# Recommended parts suppliers



## Keen3689 (Mar 7, 2015)

I am in the process of starting a restoration on a 69 GTO and wanted to ask other members for any recommendations for parts suppliers. I have been told that there is a variation in quality from one supplier to the next. I am seeking to find the balance between quality and price. Thank you in advance for any insight you are able to offer.


----------



## Matthew (Feb 11, 2011)

I always recommend Ames Performance Engineering. I like them for a couple reasons: 1) they tell you up front about the quality of the parts they sell, and 2) they have experienced technical support staff. Know that many of the parts sold on the market today are manufacture by the same company, so in some cases there's not a lot of variation in quality. As for price, there are different business models out there and you will just need to shop and compare. As an example, a part may list higher at one vendor, but they offer free shipping. Just remember this... you generally get what you pay for, and if it looks to good to be true it probably is. Your restoration is going to be expensive and I have no idea what it needs. You can save yourself a little money by thinking ahead on what you need and bundling your order to meet discount thresholds. Hope this helps. Welcome to the forum. Matt


----------



## Rukee (Feb 8, 2007)

I like ThePartsPlaceInc.com.


----------



## DSMTiger (Nov 17, 2012)

I just finished a frame off resto on my '66 GTO. I used a number of suppliers and from my experiences, Ames Performance Engineering was the best.


----------



## Eric Animal (Oct 28, 2007)

Parts place Inc....has the parts made ...a lot of their stuff is carried by the other Parts houses.... what exactly do you need?


----------



## Eric Animal (Oct 28, 2007)

Ames/Performance Tears are usually very good...


----------



## Keen3689 (Mar 7, 2015)

Thank to all members for their responses. I was in need of trim pcs. and mechanical parts - and have heard positive things about both Ames and Parts place inc.


----------



## SOCMedic (Dec 31, 2014)

I have used both the parts place and Ames and they both have great customer service, parts, and tech support. Also summit is pretty awesome when it comes to shopping and helping you find the right part for you


----------



## Bensjammin66 (May 12, 2009)

I have found a lot of what I needed on good ol' ebay. New parts and used OEM stuff.


----------

» **Stored data**
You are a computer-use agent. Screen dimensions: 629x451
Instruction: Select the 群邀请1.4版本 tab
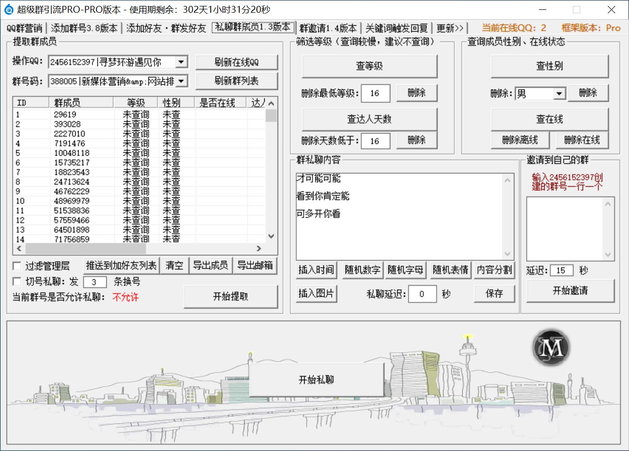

» **Stated exercise**
From the GTO parts-supplier thread above, copy word for word the stretch starting at "I have used" and ending at "used OEM stuff.".

» **The solution**
I have used both the parts place and Ames and they both have great customer service, parts, and tech support. Also summit is pretty awesome when it comes to shopping and helping you find the right part for you


----------



## Bensjammin66 (May 12, 2009)

I have found a lot of what I needed on good ol' ebay. New parts and used OEM stuff.